▶ [Exercise]:
Only the lines from the top of the data through the one with "Click the Record" are to be written out, each exactly as it stands.

(Raw data)

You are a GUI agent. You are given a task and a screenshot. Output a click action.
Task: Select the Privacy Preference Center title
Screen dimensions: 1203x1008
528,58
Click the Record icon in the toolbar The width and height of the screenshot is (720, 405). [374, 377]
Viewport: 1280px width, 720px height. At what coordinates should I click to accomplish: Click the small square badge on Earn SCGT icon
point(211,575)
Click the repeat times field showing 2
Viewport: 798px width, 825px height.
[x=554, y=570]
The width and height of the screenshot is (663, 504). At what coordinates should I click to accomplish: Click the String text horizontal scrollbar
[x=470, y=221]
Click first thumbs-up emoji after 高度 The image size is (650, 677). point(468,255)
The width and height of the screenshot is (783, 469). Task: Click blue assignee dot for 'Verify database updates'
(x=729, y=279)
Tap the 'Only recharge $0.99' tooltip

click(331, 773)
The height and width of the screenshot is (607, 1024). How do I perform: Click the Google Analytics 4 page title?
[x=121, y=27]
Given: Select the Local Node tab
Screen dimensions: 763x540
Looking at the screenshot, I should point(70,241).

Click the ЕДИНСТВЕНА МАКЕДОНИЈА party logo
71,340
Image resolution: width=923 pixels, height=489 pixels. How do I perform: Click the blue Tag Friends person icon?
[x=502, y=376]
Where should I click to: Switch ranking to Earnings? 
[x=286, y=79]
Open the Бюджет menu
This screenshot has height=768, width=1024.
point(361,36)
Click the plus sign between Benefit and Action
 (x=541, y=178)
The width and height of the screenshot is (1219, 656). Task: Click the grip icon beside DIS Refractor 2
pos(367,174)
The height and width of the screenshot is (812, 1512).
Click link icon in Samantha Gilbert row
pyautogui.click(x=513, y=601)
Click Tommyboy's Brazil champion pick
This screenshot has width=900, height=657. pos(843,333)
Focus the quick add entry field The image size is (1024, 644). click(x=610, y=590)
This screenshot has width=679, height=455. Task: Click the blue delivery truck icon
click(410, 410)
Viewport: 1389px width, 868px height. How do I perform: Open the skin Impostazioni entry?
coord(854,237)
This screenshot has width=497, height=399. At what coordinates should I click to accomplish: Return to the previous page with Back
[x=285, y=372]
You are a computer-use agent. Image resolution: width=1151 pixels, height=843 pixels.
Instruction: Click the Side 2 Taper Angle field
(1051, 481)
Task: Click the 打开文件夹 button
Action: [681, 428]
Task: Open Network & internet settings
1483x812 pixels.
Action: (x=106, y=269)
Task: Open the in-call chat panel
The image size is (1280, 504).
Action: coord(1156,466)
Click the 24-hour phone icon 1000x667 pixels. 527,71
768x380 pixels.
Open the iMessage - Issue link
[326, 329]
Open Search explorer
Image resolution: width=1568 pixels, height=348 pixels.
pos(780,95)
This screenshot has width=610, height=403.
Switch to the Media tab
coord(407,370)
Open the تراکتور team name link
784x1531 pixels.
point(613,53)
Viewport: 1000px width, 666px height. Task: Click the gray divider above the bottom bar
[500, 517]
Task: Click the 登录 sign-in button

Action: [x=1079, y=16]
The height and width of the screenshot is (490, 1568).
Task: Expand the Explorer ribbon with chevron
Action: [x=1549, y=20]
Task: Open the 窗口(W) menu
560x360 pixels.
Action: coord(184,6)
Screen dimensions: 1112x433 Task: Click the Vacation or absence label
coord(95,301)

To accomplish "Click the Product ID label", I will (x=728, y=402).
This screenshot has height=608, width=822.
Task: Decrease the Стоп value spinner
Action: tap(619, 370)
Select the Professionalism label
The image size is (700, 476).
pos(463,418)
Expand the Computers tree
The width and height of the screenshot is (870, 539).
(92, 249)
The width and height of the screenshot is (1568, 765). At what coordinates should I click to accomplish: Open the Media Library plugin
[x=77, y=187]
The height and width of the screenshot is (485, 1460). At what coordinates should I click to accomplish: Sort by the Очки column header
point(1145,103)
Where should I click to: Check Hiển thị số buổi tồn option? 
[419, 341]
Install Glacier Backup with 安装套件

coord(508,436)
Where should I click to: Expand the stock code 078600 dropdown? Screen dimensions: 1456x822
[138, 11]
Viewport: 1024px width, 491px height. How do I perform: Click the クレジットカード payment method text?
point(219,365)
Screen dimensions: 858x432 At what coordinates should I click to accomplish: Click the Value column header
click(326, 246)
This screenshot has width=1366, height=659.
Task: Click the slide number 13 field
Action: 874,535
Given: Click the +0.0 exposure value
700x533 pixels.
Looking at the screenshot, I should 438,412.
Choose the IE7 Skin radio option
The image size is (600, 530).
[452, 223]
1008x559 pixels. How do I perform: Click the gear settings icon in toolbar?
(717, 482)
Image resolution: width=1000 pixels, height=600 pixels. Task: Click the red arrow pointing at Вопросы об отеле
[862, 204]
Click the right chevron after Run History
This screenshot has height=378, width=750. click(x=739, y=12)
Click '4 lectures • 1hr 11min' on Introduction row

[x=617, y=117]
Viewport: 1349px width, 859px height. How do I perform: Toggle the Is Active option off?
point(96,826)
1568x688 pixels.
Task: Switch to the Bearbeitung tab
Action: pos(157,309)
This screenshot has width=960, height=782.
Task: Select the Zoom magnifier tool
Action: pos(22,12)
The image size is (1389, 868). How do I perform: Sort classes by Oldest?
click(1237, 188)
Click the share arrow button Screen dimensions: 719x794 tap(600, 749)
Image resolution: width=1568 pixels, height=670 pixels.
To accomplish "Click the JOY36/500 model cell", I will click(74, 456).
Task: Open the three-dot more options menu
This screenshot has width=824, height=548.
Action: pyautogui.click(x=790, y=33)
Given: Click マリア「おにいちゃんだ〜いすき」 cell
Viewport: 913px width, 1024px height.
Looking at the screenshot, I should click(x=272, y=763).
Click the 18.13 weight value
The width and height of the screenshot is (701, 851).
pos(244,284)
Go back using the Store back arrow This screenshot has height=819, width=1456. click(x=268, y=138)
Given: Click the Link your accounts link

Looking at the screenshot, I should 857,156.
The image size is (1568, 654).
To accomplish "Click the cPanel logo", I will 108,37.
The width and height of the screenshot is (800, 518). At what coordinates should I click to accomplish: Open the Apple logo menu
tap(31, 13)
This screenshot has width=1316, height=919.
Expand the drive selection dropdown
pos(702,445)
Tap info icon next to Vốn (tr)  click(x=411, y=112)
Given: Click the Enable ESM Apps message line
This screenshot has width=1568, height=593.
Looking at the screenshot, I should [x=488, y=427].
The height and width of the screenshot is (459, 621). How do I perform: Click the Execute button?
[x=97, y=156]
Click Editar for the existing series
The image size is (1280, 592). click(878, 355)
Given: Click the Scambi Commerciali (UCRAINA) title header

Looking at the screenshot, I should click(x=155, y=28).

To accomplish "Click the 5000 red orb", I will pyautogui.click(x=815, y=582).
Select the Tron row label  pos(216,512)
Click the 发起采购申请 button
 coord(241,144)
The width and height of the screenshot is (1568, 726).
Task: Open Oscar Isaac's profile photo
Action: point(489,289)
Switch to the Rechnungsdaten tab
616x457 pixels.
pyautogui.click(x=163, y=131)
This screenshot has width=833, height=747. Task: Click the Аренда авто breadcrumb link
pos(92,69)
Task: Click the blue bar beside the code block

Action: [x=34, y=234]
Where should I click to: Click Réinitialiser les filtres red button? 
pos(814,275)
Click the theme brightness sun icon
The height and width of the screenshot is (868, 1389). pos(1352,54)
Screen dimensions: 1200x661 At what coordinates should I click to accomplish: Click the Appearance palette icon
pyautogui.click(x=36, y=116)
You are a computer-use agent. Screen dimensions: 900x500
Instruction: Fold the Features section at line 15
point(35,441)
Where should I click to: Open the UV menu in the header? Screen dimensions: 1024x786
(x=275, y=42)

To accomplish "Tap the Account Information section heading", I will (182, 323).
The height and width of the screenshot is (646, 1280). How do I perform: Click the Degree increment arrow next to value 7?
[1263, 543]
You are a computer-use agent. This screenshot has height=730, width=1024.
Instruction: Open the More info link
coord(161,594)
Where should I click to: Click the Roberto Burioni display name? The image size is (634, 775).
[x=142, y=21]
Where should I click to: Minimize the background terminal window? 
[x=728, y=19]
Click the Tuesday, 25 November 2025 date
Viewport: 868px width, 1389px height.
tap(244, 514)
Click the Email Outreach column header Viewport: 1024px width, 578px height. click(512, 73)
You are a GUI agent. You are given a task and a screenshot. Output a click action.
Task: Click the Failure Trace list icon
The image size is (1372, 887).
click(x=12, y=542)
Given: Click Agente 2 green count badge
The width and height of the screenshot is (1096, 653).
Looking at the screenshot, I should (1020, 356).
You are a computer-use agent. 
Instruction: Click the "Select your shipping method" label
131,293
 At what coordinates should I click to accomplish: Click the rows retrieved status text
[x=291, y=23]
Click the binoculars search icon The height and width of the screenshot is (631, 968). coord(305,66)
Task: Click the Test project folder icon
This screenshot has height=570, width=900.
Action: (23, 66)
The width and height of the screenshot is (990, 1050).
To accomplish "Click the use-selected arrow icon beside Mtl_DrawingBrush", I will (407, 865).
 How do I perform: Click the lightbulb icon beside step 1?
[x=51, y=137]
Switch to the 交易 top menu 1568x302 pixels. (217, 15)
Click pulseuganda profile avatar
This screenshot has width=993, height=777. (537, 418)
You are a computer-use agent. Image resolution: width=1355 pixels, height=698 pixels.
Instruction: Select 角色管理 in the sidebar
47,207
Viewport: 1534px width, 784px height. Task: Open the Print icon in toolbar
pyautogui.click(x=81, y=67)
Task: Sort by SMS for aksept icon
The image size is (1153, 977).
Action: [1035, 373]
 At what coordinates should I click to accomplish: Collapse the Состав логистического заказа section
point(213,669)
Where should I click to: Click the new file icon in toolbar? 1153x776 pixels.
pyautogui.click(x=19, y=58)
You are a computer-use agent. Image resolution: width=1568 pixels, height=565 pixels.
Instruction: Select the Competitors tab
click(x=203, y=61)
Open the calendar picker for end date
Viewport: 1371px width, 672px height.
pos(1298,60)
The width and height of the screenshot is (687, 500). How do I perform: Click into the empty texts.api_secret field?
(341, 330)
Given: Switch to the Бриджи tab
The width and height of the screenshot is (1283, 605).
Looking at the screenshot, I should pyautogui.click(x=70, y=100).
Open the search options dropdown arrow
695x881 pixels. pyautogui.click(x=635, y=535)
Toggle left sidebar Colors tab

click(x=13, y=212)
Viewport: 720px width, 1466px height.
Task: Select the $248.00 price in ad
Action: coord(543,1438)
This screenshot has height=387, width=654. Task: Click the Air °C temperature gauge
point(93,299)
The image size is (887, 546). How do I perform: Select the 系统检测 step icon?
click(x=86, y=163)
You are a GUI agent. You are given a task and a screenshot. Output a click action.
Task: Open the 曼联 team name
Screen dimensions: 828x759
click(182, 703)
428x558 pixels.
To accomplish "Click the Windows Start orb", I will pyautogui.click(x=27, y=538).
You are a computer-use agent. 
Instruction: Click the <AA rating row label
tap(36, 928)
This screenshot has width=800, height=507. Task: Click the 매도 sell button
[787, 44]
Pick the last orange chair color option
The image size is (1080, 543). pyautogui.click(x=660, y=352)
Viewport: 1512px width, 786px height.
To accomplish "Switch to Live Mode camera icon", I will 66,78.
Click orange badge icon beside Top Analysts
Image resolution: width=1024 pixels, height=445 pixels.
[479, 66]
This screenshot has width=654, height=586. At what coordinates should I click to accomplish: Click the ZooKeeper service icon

(End Raw data)

▶ [Task result]:
You are a GUI agent. You are given a task and a screenshot. Output a click action.
Task: Select the Privacy Preference Center title
Screen dimensions: 1203x1008
528,58
Click the Record icon in the toolbar The width and height of the screenshot is (720, 405). [374, 377]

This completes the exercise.